Jamie and Mika glanced at each other, then burst out laughing.

Caroline crinkled up her nose. “I don’t get it.”

“You’re not the only one,” I muttered, too quiet for anyone to hear.

But I wasn’t quiet enough, because David laughed and nudged me with his elbow. I felt this incredible swell of gratitude for the fact that he existed.





We took an elevator to the fourth floor, to a narrow, winding corridor lined with karaoke room after karaoke room.

“Whoa!” David said. “They gave us a huge-ass room!” He ran over to one of the three faux-leather couches that lined the walls and jumped on it.

We were in room 47, which was, admittedly, pretty big. I’d been in some karaoke rooms that wouldn’t have passed for walk-in closets. Room 47 had all the standard karaoke-room accessories: a black table in the middle with drinks menus scattered on top, a TV screen mounted on one wall, and a basket that held two controllers and microphones.

David grabbed a controller and started pushing buttons. “Where are all the frigging English songs?”

“You have to press the kanji for foreign songs,” Mika said, walking in behind me. “Just like you had to the last ten thousand times we were here.”

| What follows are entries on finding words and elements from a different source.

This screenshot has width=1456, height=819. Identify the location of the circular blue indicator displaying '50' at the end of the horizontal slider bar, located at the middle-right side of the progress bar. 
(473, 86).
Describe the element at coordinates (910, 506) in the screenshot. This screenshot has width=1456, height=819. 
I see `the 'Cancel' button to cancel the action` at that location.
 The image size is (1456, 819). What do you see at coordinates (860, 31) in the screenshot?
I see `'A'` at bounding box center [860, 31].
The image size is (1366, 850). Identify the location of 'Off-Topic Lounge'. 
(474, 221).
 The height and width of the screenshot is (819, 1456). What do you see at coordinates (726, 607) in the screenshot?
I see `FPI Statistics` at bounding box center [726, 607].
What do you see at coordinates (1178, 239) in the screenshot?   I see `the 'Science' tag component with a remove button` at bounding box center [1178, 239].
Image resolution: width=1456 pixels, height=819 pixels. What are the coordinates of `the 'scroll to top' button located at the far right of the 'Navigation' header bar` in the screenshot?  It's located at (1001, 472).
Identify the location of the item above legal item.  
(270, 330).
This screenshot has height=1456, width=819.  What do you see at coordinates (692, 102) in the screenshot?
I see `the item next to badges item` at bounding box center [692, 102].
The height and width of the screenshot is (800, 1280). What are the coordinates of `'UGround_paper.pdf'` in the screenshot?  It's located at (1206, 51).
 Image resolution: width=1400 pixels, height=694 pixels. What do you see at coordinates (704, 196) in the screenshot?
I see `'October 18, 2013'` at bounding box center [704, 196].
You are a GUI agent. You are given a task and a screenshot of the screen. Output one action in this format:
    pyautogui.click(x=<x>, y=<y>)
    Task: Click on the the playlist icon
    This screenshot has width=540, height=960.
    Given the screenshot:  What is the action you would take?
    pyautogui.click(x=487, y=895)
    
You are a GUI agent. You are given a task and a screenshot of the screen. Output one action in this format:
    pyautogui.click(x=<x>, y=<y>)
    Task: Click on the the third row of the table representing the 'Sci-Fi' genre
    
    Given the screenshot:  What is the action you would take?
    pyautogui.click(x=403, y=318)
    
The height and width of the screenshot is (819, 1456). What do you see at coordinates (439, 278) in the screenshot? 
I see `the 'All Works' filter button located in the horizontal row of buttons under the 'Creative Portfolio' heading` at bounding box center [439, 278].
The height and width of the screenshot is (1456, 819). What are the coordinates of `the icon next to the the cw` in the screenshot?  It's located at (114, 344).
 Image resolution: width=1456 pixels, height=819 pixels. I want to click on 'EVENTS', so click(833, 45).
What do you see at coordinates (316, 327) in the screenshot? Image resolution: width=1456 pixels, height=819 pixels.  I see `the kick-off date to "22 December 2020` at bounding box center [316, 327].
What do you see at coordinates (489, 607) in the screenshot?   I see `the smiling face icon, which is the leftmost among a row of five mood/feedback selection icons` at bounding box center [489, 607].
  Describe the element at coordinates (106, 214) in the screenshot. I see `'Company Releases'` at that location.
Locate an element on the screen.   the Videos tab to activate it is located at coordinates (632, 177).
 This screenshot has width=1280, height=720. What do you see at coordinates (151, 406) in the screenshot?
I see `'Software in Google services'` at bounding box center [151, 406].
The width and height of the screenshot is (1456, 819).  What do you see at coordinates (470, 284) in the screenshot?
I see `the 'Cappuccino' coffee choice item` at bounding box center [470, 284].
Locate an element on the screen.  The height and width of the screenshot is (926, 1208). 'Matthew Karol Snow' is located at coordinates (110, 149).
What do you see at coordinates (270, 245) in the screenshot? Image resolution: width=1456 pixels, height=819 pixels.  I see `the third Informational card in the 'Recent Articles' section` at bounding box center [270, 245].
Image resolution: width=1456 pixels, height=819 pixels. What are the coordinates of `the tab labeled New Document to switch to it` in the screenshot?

“What’s the point remembering things other people will remember for you?” He shook the controller and gave Mika puppy-dog eyes. “Help me, Miks. How the hell am I supposed to know which button to press?”

“It’s that one.” Jamie pointed at the controller screen.

David raised an eyebrow at him. “Well, well. James can read kanji now.”

“A little,” Jamie said, clutching the back of his head with one hand, suddenly shy.

I was still standing by the door. Caroline had already curled up next to David on one couch, so I couldn’t sit with him. Jamie took the one across from them, so no way was I sitting there. But if Mika sat with Jamie, I’d be all on my own. On the third couch.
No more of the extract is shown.